Zurückhaltung am Lebensende

28.09.2016  09:08 Uhr

Von Annette Mende / Im Rahmen der Initiative »Klug entscheiden« hat jetzt die Deutsche Gesellschaft für Hämatologie und Medizinische Onkologie (DGHO) ihre Positiv- und Negativ- Empfehlungen vorgelegt. Sie sieht das Hauptproblem in der Überversorgung von Krebspatienten und will die Liste als Votum für eine sprechende Medizin verstanden wissen.

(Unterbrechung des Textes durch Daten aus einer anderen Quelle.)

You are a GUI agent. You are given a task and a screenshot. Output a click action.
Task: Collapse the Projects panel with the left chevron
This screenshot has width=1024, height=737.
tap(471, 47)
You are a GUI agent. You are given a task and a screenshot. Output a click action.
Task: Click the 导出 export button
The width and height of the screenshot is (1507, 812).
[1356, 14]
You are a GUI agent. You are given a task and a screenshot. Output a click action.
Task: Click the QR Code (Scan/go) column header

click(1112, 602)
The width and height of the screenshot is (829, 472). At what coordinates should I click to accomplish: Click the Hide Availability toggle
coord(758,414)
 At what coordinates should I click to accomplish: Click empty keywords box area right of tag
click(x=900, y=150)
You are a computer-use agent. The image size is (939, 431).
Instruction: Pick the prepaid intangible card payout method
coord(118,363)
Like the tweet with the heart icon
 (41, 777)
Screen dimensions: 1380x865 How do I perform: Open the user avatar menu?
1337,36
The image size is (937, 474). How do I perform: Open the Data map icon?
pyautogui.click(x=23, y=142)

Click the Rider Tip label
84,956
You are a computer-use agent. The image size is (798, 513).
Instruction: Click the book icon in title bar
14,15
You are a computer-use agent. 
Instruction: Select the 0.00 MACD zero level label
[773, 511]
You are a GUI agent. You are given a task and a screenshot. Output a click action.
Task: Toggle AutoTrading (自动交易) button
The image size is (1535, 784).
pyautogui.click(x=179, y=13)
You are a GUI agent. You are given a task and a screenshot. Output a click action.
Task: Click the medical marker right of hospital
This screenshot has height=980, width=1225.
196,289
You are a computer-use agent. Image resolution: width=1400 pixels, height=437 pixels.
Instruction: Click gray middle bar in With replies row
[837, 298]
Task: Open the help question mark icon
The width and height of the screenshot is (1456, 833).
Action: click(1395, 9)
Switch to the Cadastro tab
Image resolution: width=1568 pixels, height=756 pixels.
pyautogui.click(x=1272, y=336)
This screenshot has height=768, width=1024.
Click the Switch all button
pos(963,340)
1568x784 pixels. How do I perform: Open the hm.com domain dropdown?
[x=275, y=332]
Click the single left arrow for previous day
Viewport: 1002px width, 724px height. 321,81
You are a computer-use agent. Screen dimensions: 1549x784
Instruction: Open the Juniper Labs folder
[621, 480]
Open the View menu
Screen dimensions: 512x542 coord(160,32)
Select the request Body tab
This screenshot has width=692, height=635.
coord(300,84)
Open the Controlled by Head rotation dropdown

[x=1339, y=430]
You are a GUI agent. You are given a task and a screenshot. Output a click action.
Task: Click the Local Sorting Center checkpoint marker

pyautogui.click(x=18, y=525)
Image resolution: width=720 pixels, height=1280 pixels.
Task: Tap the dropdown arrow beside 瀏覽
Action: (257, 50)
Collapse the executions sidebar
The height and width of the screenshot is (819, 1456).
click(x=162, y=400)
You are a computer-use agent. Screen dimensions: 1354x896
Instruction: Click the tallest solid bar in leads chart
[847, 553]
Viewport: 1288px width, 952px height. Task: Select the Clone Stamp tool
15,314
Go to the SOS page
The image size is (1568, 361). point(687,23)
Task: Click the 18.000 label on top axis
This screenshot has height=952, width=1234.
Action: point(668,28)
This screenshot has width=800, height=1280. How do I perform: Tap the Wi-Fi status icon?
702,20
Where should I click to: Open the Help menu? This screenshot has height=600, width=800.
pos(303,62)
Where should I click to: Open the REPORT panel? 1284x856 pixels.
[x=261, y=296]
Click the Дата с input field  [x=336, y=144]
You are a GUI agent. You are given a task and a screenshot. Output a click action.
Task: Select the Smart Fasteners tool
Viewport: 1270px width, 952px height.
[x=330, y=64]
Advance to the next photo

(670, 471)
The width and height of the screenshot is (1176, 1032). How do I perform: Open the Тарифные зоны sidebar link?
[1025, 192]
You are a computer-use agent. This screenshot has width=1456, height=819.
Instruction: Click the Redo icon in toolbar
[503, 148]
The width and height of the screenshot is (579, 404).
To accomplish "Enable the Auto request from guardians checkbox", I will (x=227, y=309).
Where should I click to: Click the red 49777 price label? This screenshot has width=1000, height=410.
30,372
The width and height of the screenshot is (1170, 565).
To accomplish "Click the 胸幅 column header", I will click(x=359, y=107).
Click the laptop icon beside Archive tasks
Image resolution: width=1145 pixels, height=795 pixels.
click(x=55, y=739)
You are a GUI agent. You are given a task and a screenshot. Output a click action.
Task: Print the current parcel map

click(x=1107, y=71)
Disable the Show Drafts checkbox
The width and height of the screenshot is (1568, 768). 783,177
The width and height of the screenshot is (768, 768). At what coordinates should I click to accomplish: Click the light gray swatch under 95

Krebs ist, trotz aller Fortschritte in der Therapie, noch immer eine oft tödliche Krankheit. Die Hälfte aller Krebspatienten stirbt daran. Wenn die therapeutischen Möglichkeiten ausgeschöpft sind, kann es Patienten und ihren Angehörigen, aber auch den behandelnden Ärzten schwerfallen, das zu akzeptieren. Sie müssen einen Perspektivwechsel vollziehen weg von einer – aussichtslosen und den Patienten belastenden – tumorspezifischen Therapie hin zu einer symptomorientierten Versorgung, die dem Patienten eine möglichst angenehme verbleibende Lebenszeit gewährt. »Dieser Perspektivwechsel kann für Ärzte und Patienten eine große Herausforderung darstellen und erfordert Zeit für die notwendigen Gespräche«, so die DGHO (Dtsch Arztebl 2016; 113(38): A-1650 / B-1391 / C-1367).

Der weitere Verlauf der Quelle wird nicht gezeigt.